Combinatorics Pigeonhole problem
Let $a_1$ be the number of combinatorics problems solved on the first day, $a_2$ be the total number of combinatorics problems solved on the first and second days, and so on. The sequence of numbers $a_1,a_2,...,a_{365}$ is an increasing sequence since each term of the sequence is larger than the one that precedes it and at least one combinatorics problem is solved each day. Since he solves no more than $500$ combinatorics problems for the year we know that $1\leq a_1\leq a_2\leq \cdots \leq a_{365}\leq 500$. The sequence $a_1+229$, $a_2+229$, and so on is also an increasing sequence. So $230\leq a_1+229\leq a_2+229\leq \cdots \leq a_{365}+229 \leq 729$. Each of the $730$ numbers, that is $a_1,a_2,...,a_1+229+a_2+229,...$ is an integer between $1$ and $729$. It follows that two of them are equal since no two of the numbers $a_1,a_2,...$ are equal and no two of the numbers $a_1+229,a_2+229,...$ are equal. There must exist an $i$ and a $j$ such that $a_i=a_j+229$. Thus on days $j+1$, $j+2$,..., $i$ there exists consecutive days when the student solves $229$ combinatorics problems.

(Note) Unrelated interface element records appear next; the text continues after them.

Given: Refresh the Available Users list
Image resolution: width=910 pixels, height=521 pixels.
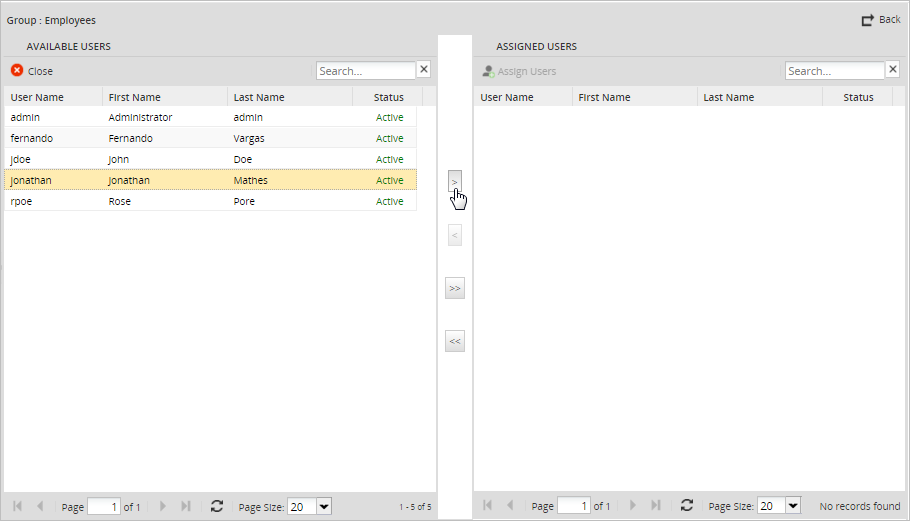Looking at the screenshot, I should pyautogui.click(x=216, y=506).
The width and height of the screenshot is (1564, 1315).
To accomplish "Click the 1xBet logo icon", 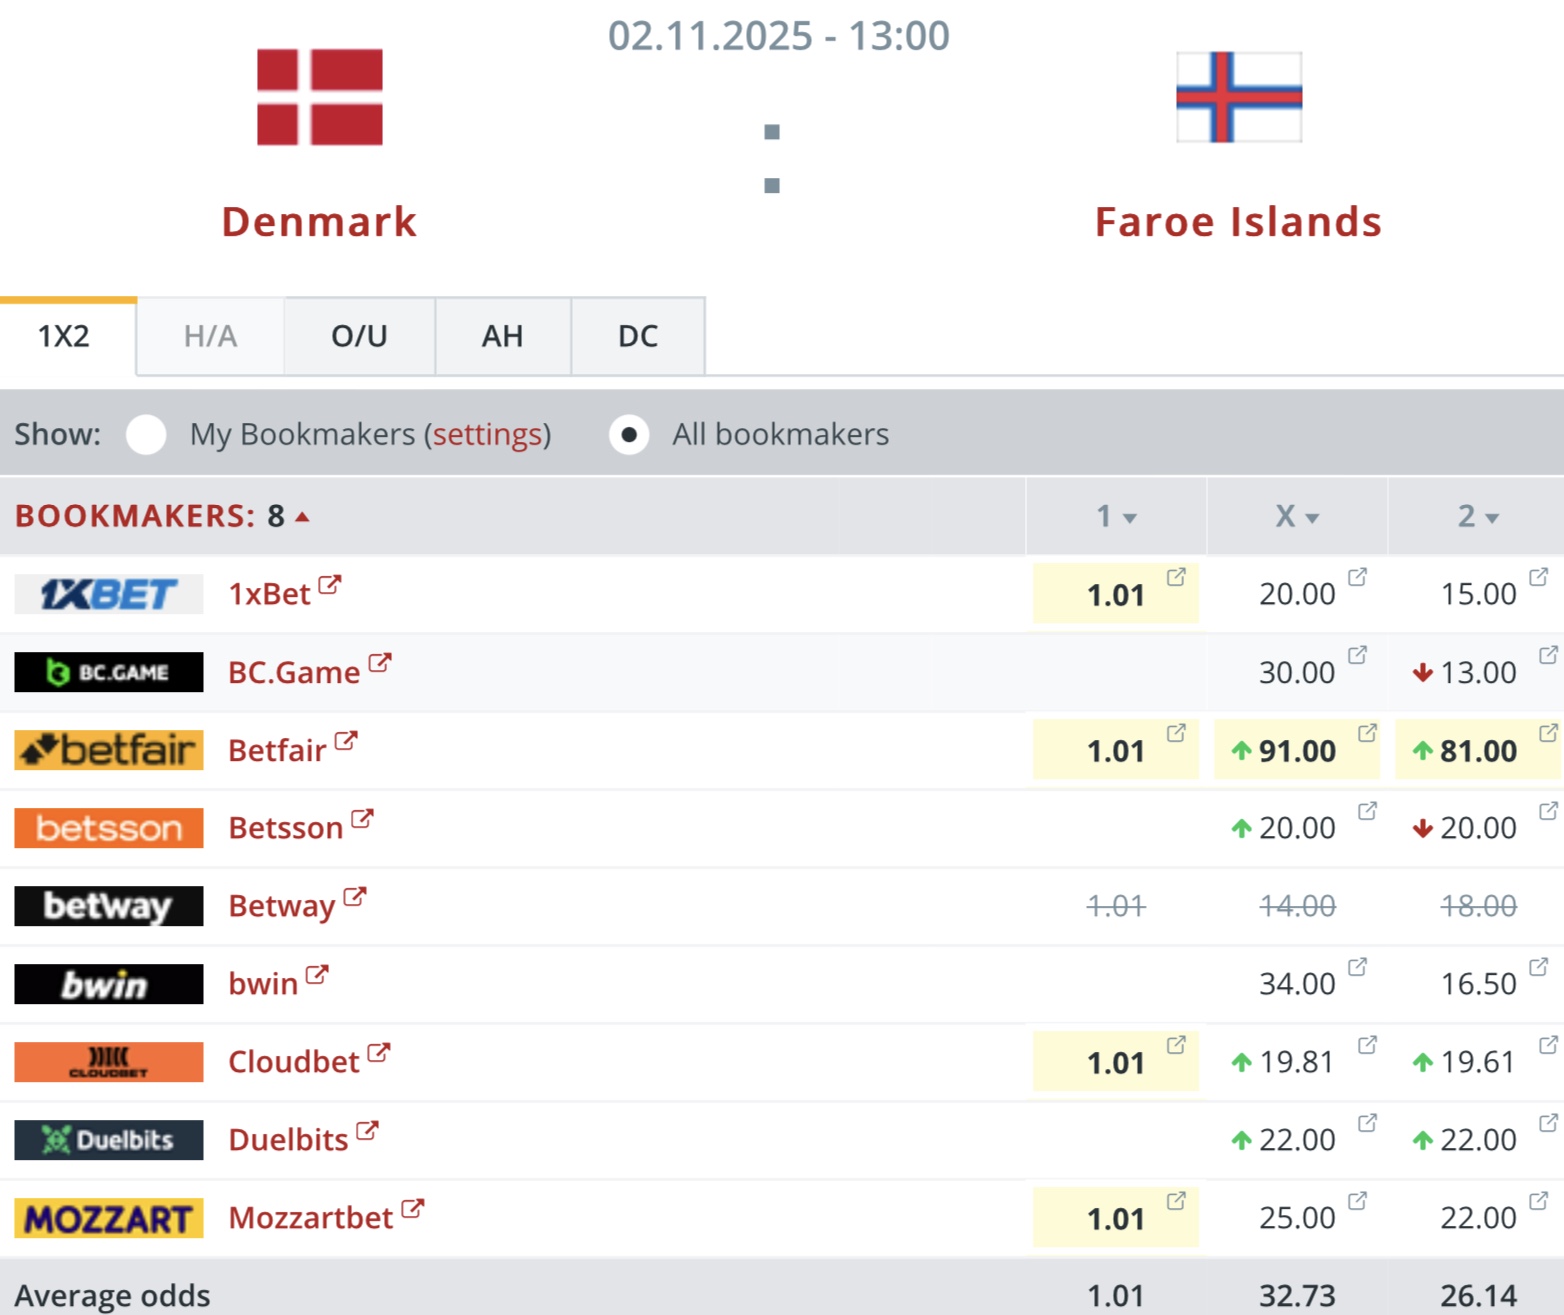I will pos(108,594).
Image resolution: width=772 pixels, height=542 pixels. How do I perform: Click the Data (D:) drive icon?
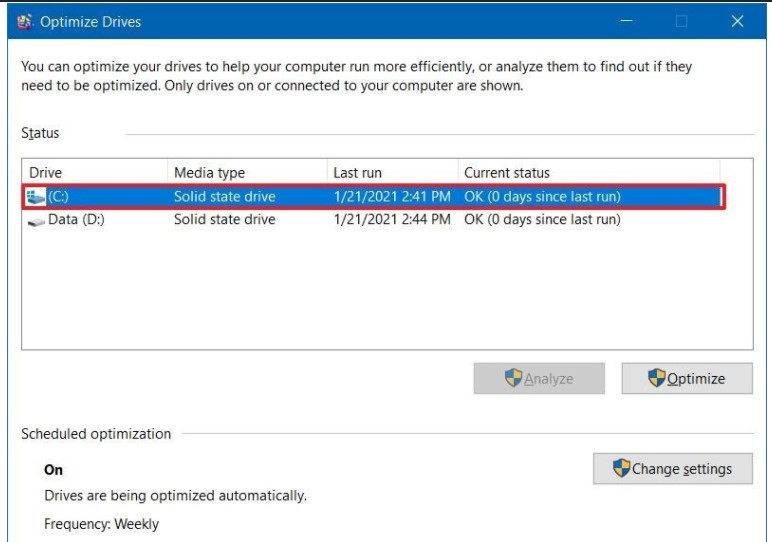(37, 220)
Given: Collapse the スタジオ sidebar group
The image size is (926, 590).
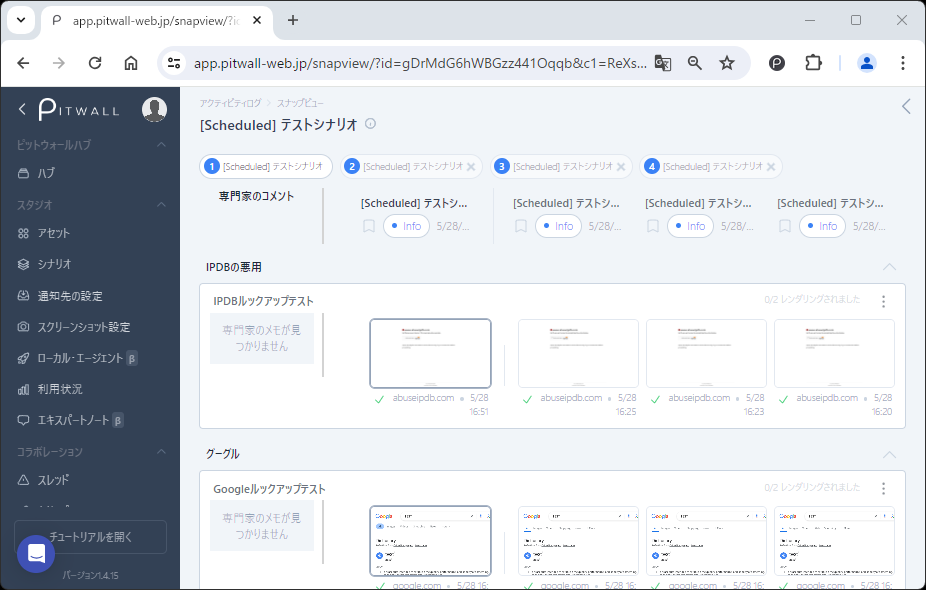Looking at the screenshot, I should point(161,206).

Lets consider partial sums. $A(x)$ is a sum of problems after $x$ days. Now what is the remainder of $A(x)$ divided by $229$? $A(x)$ changes as days go by, there are only $229$ possible remainders and $365$ days - so there must be two days $x$ and $y$, where $A(x)$ and $A(y)$ have the same remainder. $A(x)$ and $A(y)$ represent sums of problems of two overlapping periods. $A(x)$ is the larger period (you can assume this). $A(x)-A(y)$ is divisible by 229 and is positive. $A(x)-A(y)$ also represents a sum of problems of a certain period (since the two periods are overlapping, just take the larger period and disregard the part of the larger period that is the smaller period.
In any $55$ days he must have solved at least $55$ problems, therefore in $310$ days he must have solved at most $500-55=445$ problems which is less than $458$. There are only $229$ remainders, but $310$ days therefore in the $310$ days, there must be two days $x$ and $y$ such that $A(x)-A(y)$ is divisible by $229$, we also know that it is smaller than $458$, therefore it has to be equal to $229$.